Wednesday, November 3, 2010
The CSFF Blog Tour is featuring The Skin Map by Stephen R. Lawhead this month. This is the first of the Bright Empires novels. In conjunction with the CSFF Blog Tour, I received a free copy of this book from the publisher.
Summary (from Barnes and Noble's website):
Kit Livingstone's great-grandfather has re-appeared with an unbelievable story--the ley lines throughout Britain are not merely the stuff of legends but truly are pathways to other worlds. So few people know how to use them, though, that doing so is fraught with danger.
But one explorer knew more than most. Because of his fear of being unable to find his way home, he developed an intricate code and tattooed his map onto his skin. But the map has since been lost and rival factions are in desperate competition to recover it. What none of them yet realize is that the skin map itself is not the prize at the end of this race . . . but merely the first goal of a vast and marvelous quest to regain Paradise.
Enter the ultimate treasure hunt--with a map made of skin, a playing field of alternate realities, and a prize that is the greatest mystery of all.
How I felt about the book:
The idea of travel to other worlds through ley lines was very interesting. Old, mysterious stuff like ley lines can be fascinating, and Lawhead did something very cool with them. I was always eager to get back to reading the book so I could see what would happen next and what interesting place I'd get to experience. What I found interesting is that it's almost like reading historical fiction at the same time as speculative fiction. It was fun, especially since I like historical fiction.
The book had good, vivid descriptions. His words drew beautiful, clear pictures in my mind. I felt like I was in the different times and places where the book takes place.
==========
**Requests**
**A.** Return the passage of the Skin Map review that begins at the words "Wednesday, November 3, 2010" and stops after "fraught with danger.", copied word for word.
**B.** Answer these from the review of The Skin Map:
(i) Who wrote The Skin Map?
(ii) Onto what did the explorer tattoo his map?
(iii) From whom did the reviewer receive a free copy of the book?
**C.** Continue the review of The Skin Map after its final sentence.

**Data lines**
==========
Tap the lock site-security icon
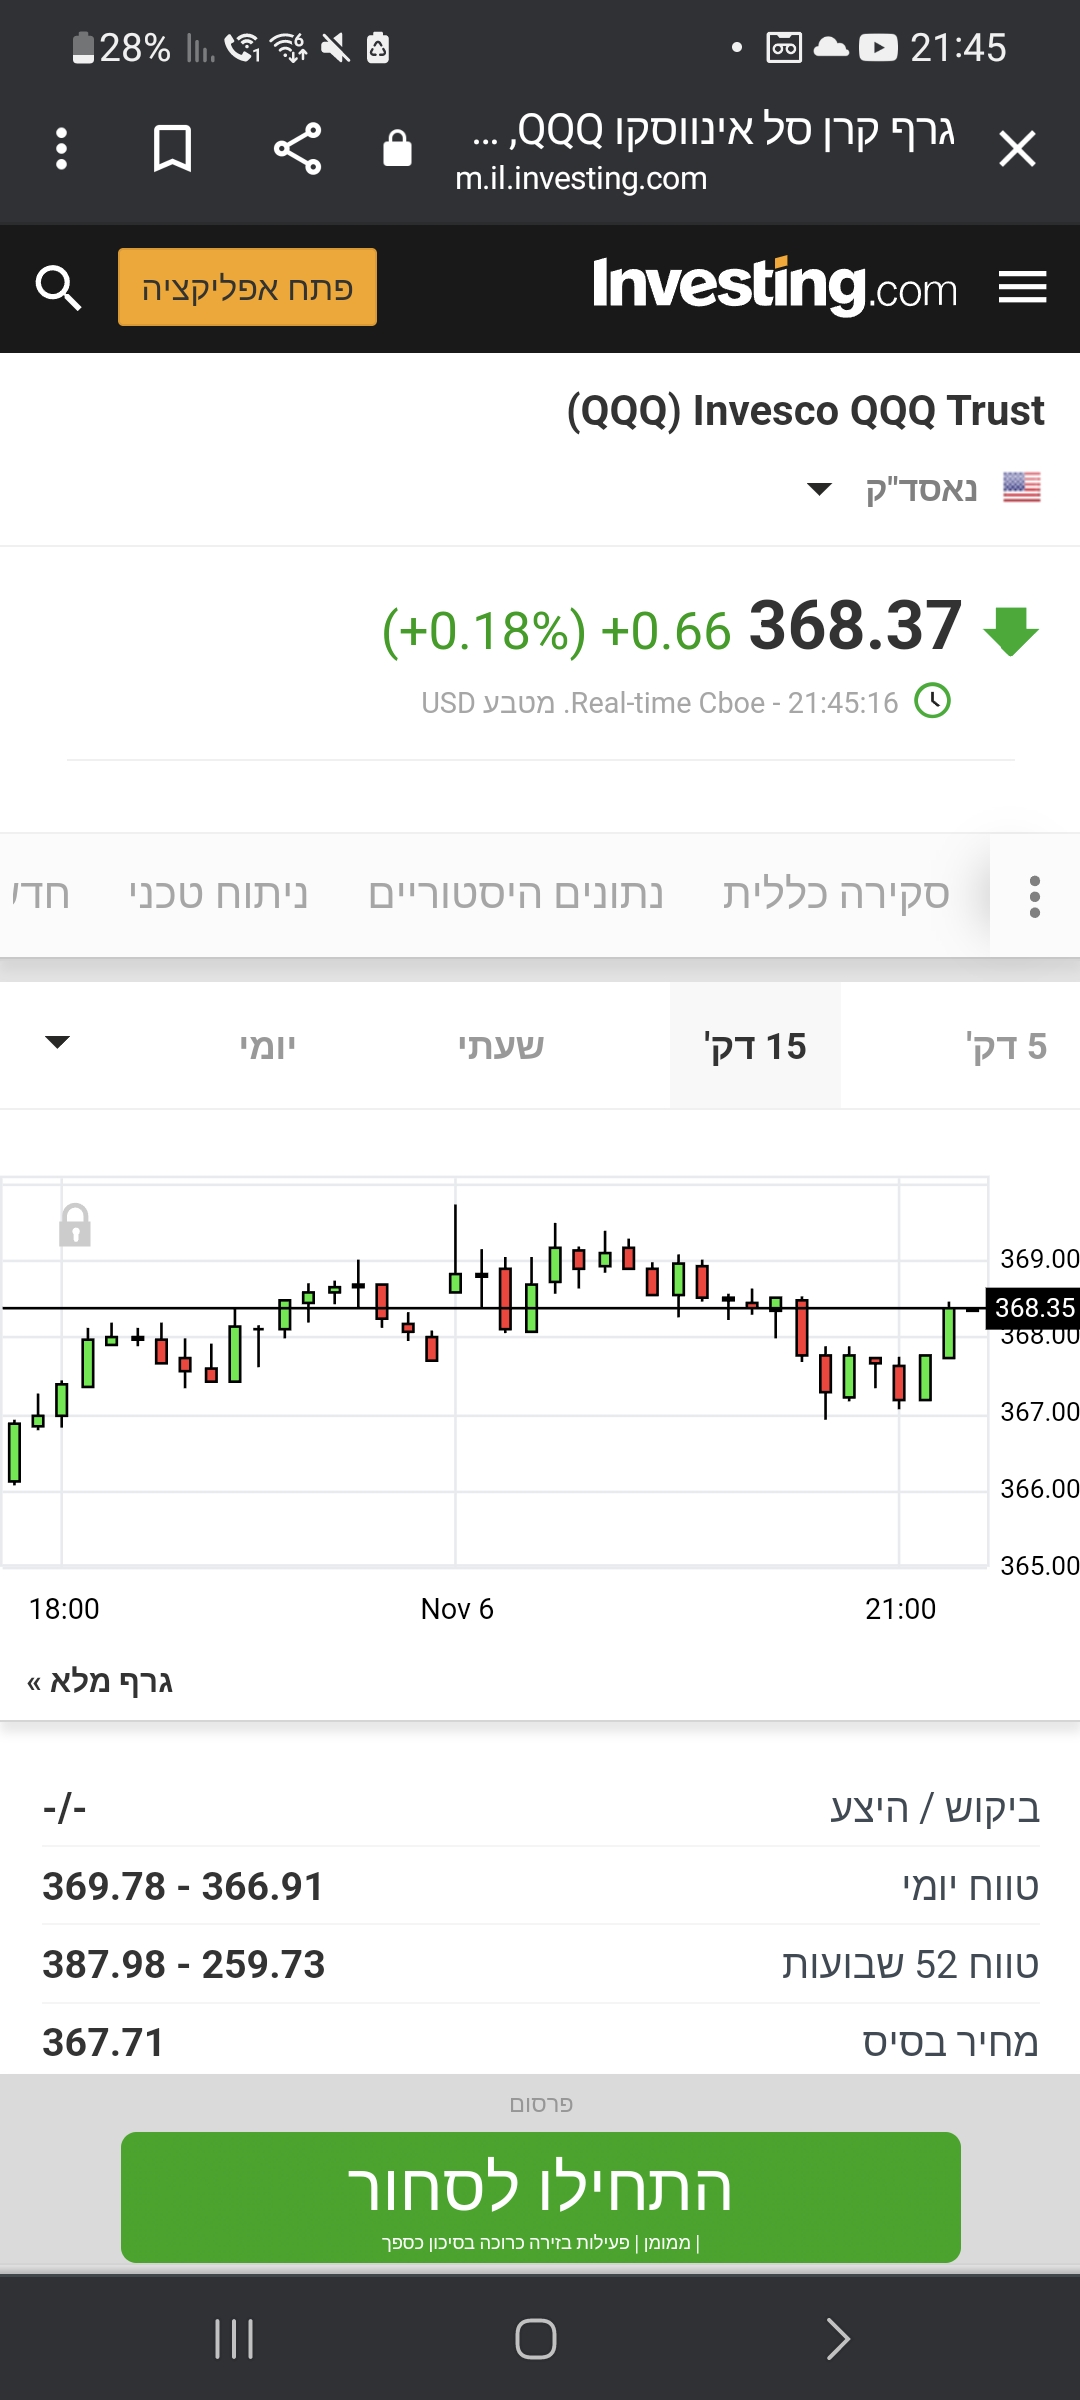This screenshot has width=1080, height=2400. point(397,149)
==========
**Results in order**
**A.**
Wednesday, November 3, 2010
The CSFF Blog Tour is featuring The Skin Map by Stephen R. Lawhead this month. This is the first of the Bright Empires novels. In conjunction with the CSFF Blog Tour, I received a free copy of this book from the publisher.
Summary (from Barnes and Noble's website):
Kit Livingstone's great-grandfather has re-appeared with an unbelievable story--the ley lines throughout Britain are not merely the stuff of legends but truly are pathways to other worlds. So few people know how to use them, though, that doing so is fraught with danger.

**B.**
(i) Stephen R. Lawhead
(ii) His skin
(iii) The publisher

**C.**
However, the author sometimes repeats certain descriptions. Or, more often, he repeats a word in close proximity to the first time it was used. This got a little distracting for me. Other times, it's like he's taken his first description, changed the wording a bit, and reused it. I got frustrated with having the same details told to me twice. An example of when he did this is on pages 322 and 367. Compare the descriptions of the wadi. You'll see that both times, the wadi has air described as dead, but the "shade" "revives" the two characters who experience it (words in quotations are words that were the same both times). It's so close that one time it says, "Cosimo felt himself slightly revived," and the other time it says, "Kit felt himself revive." It was like having a case of reading deja vu.
I would have preferred if an indication of the general time period of each chapter was given sooner, or if more of it was given. Sometimes it was pretty clear where the travelers were, like in the London, Prague, and China chapters. But when Burleigh was there for the opening of the tomb, I had no idea when it was taking place. All I knew was that they had cars.
I think that Lawhead handled all the different places and times really well. He wove them together with all the threads leading to the climax, where they began to explain each other. He did a marvelous job in that aspect.
The untranslated German when Etzel and Wilhelmina met confused and frustrated me. I want to know what they said. If it's put in a book, the reader should be able to understand it, or it should be explained.
Another thing that bothered me was that sometimes the author contradicted himself. The first time we see a particular wadi (page 322 again), he says that it was cut "by water from the melt runoff during the last ice age." The next time we see the same wadi (page 367 again), he says that it was cut "by the abundant rains of a much younger world." Also, he writes that Cosimo and Sir Henry's hands are bound with rope. Later, they wipe sweat from their faces, take off their boots, etc. with no mention of their hands having been untied. There were a couple more contradictions, but those were the two that stood out to me the most and distracted me.
At one point, the story is split into five threads, each of which follows a different set of characters. I felt that the five weren't balanced well enough. It took too long for the story to get back to Cosimo and to Kit. Kit is the main character, isn't he? So why didn't we hear about him for so long?
On the subject of characters, I didn't feel like I identified enough with all of the viewpoint characters. Their emotions and/or motives were often hidden from the reader, which made me feel distanced (or made me wonder how they managed to fall in love with someone). The characters I empathized with most were Wilhelmina and Etzel.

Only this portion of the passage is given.